Well, part of the problem is that the poorly estimated row is not 'b.e'
but 'b.r', it expects to only find one row that matches, and instead
finds 3293 rows.

Now, that *could* be because it mis-estimates the selectivity of b.r & b.c.

It actually estimated the join with d approximately correctly. (It
thought that for each row it would find 140, and it averaged 99).

>
> Though, why can't the planner see this correlation? I think somebody
> said the planner does not know about multiple column correlations, does it?

The planner does not maintain cross-column statistics, so you are
correct. I believe it assumes distributions are independent. So that if
r=RRRRR is 10% selective, and c=CCCC is 20% selective, the total
selectivity of r=RRRR AND c=CCCC is 2%. I could be wrong on this, but I
think it is approximately correct.

Now if you created the index on b(r,c), then it would have a much better
idea of how selective that would be. At the very least, it could index
on (r,c) rather than indexing on (r) and filtering by (c).

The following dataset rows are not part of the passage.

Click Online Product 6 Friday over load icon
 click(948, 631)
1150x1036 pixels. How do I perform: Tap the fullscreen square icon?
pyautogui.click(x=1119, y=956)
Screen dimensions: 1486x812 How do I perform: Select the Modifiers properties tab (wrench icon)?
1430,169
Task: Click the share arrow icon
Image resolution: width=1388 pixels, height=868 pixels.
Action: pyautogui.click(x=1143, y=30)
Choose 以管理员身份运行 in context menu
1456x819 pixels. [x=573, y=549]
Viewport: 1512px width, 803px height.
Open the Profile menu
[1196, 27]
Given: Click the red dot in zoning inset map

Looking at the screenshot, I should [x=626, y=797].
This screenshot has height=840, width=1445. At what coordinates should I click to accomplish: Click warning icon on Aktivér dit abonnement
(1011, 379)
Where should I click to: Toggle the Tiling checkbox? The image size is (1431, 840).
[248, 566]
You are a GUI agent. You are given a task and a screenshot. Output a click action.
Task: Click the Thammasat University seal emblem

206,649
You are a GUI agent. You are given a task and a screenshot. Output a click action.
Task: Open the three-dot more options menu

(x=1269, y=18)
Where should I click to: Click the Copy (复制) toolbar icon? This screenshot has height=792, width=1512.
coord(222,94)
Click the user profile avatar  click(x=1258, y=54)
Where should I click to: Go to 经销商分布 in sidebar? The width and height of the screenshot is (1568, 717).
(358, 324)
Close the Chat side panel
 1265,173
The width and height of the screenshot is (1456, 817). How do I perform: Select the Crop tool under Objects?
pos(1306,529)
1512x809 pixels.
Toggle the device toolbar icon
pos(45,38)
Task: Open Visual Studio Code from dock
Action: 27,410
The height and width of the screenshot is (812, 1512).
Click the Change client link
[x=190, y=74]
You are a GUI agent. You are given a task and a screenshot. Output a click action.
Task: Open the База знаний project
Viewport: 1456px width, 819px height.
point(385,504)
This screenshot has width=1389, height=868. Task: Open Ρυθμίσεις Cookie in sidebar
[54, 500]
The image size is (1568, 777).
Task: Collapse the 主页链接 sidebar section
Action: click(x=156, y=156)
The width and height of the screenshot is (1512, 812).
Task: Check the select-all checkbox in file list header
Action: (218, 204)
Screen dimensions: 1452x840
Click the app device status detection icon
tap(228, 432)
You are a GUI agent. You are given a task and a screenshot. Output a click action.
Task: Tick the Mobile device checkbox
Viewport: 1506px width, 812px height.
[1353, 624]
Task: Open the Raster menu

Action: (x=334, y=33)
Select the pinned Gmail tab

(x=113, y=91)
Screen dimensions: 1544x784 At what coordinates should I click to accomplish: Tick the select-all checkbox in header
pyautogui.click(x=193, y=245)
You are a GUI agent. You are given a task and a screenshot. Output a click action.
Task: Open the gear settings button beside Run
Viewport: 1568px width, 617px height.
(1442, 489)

Also, if you have very skewed data (where you have 1 value 100k times,
and 50 values only 10times each), the planner can overestimate the low
values, and underestimate the high one. (It uses random sampling, so it
kind of depends where the entries are.)

Have you tried increasing the statistics on b.r and or b.c? Do you have
an index on b.c or just b.r?

To see what the planner thinks, you might try:

EXPLAIN ANALYZE
select count(*) from b where r=516081780;

That would tell you how selective the planner thinks the r= is.
>
> Regards,
>
> Dirk
>
John
=:->


Attachment

Re: Optimizer seems to be way off, why?

From
Greg Stark
Date:
John A Meinel <john@arbash-meinel.com> writes:

> Now if you created the index on b(r,c), then it would have a much better
> idea of how selective that would be. At the very least, it could index
> on (r,c) rather than indexing on (r) and filtering by (c).

There has been some discussion of adding functionality like this but afaik no
version of Postgres actually does this yet.

Adding the index may still help though.



--
greg